James Whitehead is a theologian who teaches at Loyola University in Chicago. In recent years he and his wife, Evelyn, a psychologist, have devoted themselves to understanding the transgender experience in Catholic terms. They had been studying lesbian and gay issues for years, and as they sought out trans people it struck them how familiar the arc of their lives seemed.

“This is the same old story,” he says. “The kind of transition that trans people are talking about is very similar to the journey of faith through darkness and desert that people have been making for thousands of years.” He has found, in his teaching and writing, that when he describes trans experience to Catholics in terms of a spiritual journey, a light goes on, and they get it.

Hints and echoes of what we now speak of as gender transition lie scattered throughout Christian tradition. An Ethiopian eunuch is the first person baptized in the Book of Acts, and the third-century theologian Origen castrated himself after reading Jesus’ remark about those “who have made themselves eunuchs for the sake of the kingdom of heaven.” Stories of ancient ascetics recall women “surpassing” their gender through spiritual advancement, or by simply disguising themselves as men. In the Middle Ages, St. Joan of Arc was executed for refusing to stop cross-dressing; legends circulated of a female pope, also named Joan, who was also killed for gender-bending. Medieval mystics sometimes referred to Jesus as a mother and saw visions of milk dripping from his breast. The Catholic Church as a whole, led by a hierarchy of costumed men, is traditionally referred to as She and as the Bride of Christ.
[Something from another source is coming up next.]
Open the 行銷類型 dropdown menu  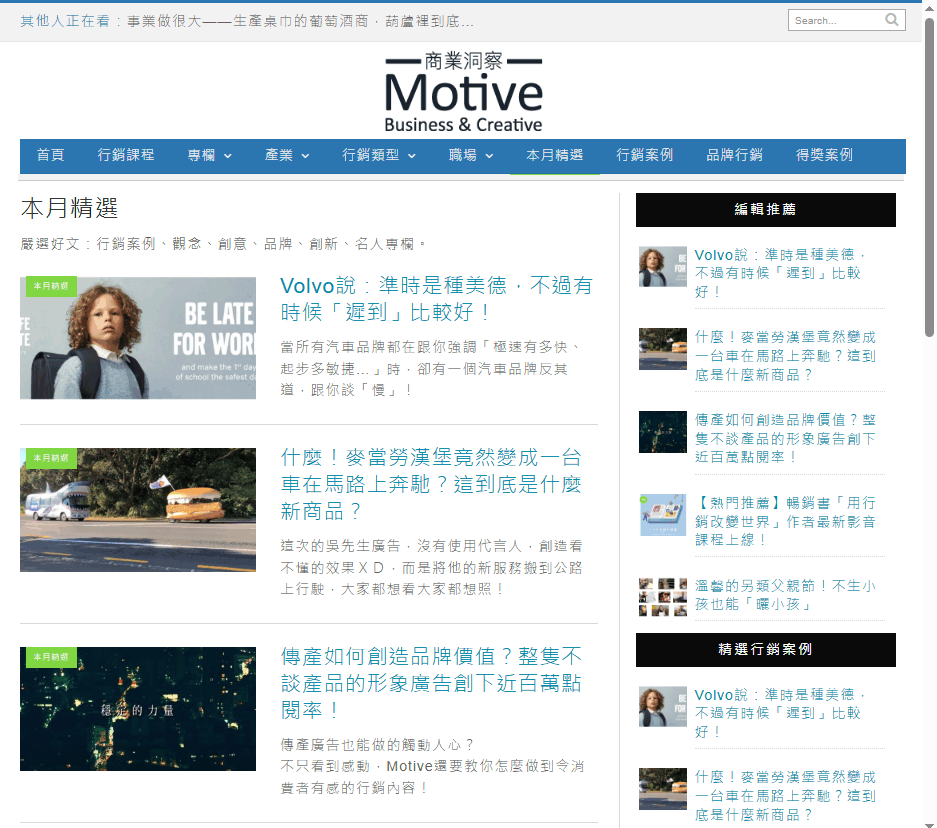click(x=371, y=156)
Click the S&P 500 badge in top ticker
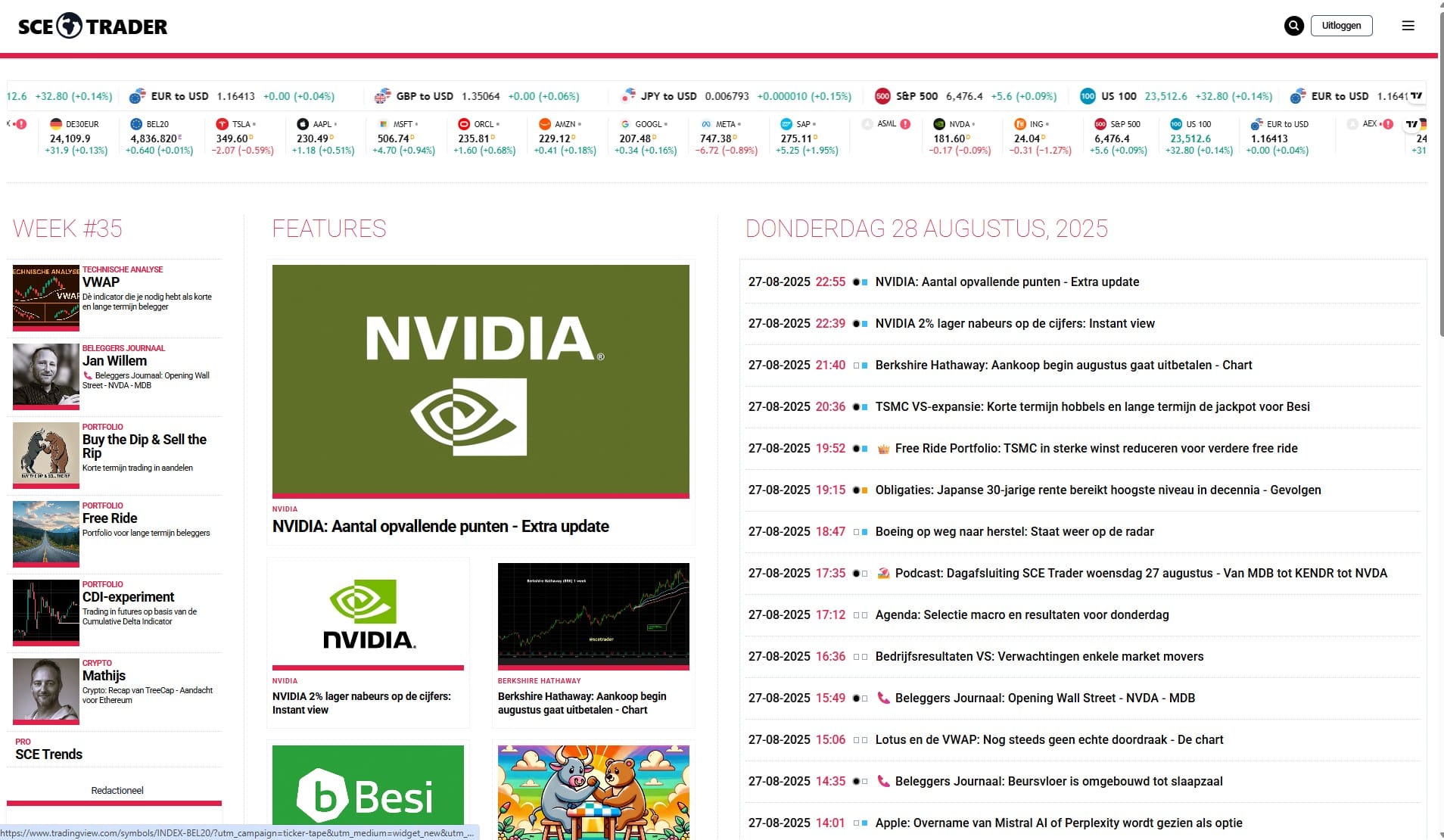This screenshot has height=840, width=1444. 882,96
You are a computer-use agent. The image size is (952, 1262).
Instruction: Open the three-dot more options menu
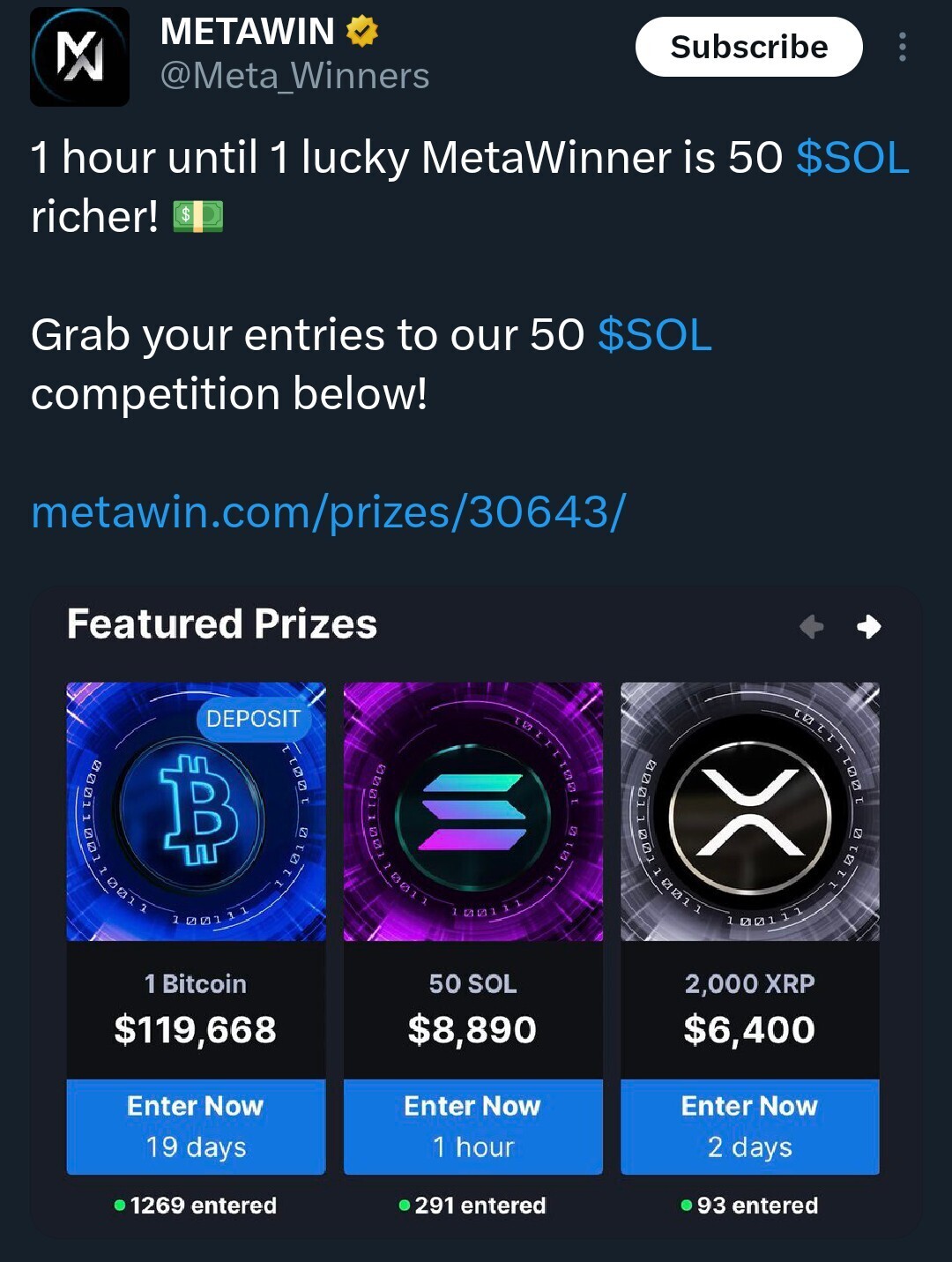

The resonance goes beyond appearances. “Catholic tradition is all about the dignity of the human person,” says Edward Poliandro, an advocate for LGBT Catholics and their families in New York City. “Transgender people have a particular prophetic mission just to live and to challenge society simply by saying, ‘I’m a person.’”

I spoke at a Catholic university, Saint Norbert’s, a few weeks ago, and I intend to write a little about that experience… but not yet. In the meantime, just go read about Sister Monica. She will renew your faith – Catholic or not.

2 Comments on Trans Catholic

  1. divadarya says:

    Also, once again, Al Jazeera FTW. (Great piece)

  2. JennL says:

    I was excused from religious involvement as a child because, I made the case to my parents that practitioners were experiencing something that after much searching, I could not find within myself (belief in god), and because they were acting on something I could not share, religion frightened me somewhat. I still feel some guilt about not just being a sport and going to church instead of making a production about it, but my parents understanding and acceptance taught me something greater than years of Sunday school might have all in one selfless decision.

    Since that day I have been agnostic, neither believing nor disbelieving the experiences reported by many religious folk (or many scientific folk), and just hoping for similar respect in return. The knowledge that we may despite our best efforts never understand why (or how) the conscious experience happens, has become both a sort of spiritual anchor and a moral guide. It helps to accept that which cannot be changed within myself and others.

    The statement “who am I to judge?” is absolutely profound coming from the Pope. The words seem to bridge huge gaps in our understanding of one another. Dignity of the human being is what it’s all about.

    “Transgendered persons have a particular prophetic mission just to live and to challenge society simply by saying ‘I’m a person'”; there would be no living with me except that I believe the same is true for all.